VITAM IMPENDERE VERO, IVVENALIS

Banal Post of The Weekend

I subscribe to the “local” RSS feed from The Washington Examiner’s website and usually the posts are pretty tame compared to posts on national and world-wide news, but they are still sort of interesting at least. For example, here are some random headlines I’ve selected from the feed as of 8:30 this evening:

Md.’s highest court: Take-home vehicle arrangement for state police illegal

Hunt is on for money to build Dulles Rail

Fairfax officers offer free child-seat inspections

Missing tape of Va. Tech shooter found in MontCo

But the top, indeed, the “Featured Column” post is the following:

Sleepovers leave parents at wit’s end, kids hollow-eyed

I hadn’t meant to eavesdrop, honestly, but the conversation at the next table was so comically familiar that I couldn’t help tipping back in my chair so as to hear it better. It was an extended two-person lament about one of the great banes of modern domestic life. It suffused me with fellow feeling.

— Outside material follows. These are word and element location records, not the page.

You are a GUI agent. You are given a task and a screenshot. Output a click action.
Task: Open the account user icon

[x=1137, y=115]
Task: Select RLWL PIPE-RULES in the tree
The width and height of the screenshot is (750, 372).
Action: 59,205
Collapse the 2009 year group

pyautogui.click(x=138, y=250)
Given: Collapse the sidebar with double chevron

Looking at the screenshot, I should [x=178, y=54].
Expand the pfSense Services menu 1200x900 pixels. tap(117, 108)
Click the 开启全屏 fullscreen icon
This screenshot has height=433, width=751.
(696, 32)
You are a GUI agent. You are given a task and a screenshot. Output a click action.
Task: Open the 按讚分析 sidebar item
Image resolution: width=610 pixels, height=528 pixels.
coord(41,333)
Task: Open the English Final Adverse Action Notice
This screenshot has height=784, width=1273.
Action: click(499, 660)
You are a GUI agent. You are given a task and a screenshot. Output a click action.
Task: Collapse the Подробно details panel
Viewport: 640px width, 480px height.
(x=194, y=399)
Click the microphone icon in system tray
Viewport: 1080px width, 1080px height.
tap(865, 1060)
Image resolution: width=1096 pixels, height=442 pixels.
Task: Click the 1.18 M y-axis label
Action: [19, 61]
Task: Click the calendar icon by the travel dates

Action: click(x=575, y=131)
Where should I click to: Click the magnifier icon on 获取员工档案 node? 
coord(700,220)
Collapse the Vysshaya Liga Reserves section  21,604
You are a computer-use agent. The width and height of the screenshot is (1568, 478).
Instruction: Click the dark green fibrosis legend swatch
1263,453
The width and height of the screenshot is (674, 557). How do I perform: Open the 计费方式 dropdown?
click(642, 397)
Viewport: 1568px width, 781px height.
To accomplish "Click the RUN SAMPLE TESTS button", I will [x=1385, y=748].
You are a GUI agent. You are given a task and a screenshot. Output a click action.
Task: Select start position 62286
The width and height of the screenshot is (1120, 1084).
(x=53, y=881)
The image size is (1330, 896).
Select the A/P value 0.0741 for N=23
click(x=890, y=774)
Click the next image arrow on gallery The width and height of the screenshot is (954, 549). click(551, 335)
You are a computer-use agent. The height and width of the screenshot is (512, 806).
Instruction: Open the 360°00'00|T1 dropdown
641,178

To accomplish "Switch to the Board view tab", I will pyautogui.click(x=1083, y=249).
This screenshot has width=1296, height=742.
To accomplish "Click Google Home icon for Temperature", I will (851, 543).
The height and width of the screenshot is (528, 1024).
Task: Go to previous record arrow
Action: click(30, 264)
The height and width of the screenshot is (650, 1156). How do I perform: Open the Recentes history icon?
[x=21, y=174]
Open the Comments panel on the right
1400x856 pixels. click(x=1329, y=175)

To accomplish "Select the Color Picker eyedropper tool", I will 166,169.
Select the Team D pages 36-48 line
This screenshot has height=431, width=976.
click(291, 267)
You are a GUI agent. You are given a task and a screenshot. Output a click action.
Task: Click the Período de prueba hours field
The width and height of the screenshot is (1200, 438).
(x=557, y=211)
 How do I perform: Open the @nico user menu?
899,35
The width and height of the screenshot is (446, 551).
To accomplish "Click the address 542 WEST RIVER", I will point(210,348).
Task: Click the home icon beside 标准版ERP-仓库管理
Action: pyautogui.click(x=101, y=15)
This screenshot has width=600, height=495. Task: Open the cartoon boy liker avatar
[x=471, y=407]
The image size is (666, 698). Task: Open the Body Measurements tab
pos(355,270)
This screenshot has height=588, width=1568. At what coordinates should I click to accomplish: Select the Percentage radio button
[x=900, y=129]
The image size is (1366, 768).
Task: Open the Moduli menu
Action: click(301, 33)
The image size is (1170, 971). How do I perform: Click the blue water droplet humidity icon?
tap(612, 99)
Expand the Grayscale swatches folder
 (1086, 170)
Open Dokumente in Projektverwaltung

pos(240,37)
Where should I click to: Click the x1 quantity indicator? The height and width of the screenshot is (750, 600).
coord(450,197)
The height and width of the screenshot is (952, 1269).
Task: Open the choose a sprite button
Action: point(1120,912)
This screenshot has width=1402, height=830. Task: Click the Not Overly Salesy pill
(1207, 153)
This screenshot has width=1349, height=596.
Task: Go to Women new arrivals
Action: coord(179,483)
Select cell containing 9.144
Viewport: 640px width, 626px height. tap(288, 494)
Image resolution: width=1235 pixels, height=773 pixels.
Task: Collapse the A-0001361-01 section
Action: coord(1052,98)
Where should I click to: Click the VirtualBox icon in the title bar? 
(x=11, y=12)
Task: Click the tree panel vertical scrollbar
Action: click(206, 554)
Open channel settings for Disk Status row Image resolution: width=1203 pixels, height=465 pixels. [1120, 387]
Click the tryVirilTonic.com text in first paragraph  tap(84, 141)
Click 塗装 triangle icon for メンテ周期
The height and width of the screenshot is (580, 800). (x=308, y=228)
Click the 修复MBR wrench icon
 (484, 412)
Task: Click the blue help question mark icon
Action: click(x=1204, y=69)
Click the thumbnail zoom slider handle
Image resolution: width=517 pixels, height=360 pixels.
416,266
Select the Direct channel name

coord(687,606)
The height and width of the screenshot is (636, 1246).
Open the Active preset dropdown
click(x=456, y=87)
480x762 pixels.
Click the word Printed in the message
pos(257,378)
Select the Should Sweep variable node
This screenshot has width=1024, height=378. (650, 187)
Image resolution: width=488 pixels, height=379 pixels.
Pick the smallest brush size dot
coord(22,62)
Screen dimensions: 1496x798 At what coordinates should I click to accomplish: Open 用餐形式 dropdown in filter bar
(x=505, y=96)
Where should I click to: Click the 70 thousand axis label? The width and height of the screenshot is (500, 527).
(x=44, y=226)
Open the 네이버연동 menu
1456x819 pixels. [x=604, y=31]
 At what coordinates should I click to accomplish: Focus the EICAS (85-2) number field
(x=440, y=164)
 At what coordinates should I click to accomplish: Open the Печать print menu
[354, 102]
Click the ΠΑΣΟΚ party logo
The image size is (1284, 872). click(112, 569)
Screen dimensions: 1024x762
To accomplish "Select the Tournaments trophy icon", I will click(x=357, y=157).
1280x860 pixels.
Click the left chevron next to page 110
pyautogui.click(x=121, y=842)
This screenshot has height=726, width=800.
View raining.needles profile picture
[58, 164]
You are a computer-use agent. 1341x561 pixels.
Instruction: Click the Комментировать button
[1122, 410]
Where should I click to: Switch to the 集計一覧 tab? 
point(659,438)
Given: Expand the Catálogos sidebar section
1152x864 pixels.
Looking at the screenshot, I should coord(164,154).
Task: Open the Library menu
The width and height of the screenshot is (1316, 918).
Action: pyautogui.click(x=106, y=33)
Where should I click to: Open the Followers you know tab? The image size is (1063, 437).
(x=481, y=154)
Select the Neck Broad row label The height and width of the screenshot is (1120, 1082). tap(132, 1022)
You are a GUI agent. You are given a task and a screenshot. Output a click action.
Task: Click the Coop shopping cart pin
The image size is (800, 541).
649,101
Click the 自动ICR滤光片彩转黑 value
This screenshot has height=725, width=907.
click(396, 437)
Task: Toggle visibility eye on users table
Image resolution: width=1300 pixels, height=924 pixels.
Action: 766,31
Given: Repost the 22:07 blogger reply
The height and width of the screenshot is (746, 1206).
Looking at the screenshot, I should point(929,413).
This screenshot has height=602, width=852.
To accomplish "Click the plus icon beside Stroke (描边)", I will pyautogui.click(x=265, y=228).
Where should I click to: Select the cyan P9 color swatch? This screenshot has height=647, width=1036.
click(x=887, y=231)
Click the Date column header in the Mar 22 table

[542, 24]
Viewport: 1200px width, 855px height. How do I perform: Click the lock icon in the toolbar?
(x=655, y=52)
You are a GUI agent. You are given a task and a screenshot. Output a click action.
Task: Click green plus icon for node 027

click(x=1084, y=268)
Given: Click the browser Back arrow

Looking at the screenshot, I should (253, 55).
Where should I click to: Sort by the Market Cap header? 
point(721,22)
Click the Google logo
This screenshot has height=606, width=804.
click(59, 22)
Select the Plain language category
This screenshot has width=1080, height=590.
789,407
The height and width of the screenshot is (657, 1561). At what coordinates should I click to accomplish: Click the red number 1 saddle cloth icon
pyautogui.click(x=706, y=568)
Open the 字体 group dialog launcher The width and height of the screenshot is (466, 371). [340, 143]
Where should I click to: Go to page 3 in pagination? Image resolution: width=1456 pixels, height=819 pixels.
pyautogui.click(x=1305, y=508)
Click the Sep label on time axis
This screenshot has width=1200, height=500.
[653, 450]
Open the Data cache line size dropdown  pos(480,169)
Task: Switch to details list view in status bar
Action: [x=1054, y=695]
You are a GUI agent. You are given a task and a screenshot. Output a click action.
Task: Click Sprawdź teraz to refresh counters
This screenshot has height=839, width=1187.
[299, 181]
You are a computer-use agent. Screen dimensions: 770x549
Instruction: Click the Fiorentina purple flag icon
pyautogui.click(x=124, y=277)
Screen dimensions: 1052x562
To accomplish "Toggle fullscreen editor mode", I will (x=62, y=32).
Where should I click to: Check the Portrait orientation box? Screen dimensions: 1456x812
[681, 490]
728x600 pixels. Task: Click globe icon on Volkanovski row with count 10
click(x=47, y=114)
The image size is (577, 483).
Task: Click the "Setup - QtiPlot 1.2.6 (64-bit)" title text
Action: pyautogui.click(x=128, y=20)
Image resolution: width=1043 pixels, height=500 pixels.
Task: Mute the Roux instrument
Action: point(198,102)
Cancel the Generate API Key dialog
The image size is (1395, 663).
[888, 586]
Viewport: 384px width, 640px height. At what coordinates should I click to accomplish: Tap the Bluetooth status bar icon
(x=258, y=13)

“… And the next day she’s a wreck!”

“Oh, the whole weekend is done.”

“Ruined.”

What causes such ruin and wreckage? Sleepovers. For reasons that are not altogether clear, children seem to have an inexhaustible desire to spend the night at their friends’ houses, or to have their friends spend the night at theirs — though sleep is usually the last thing anyone gets.

It sounds like The Onion, doesn’t it? Please, Washington Examiner, I know this is the “local” section but this does not count as news unless you’re a newly arrived alien life-form.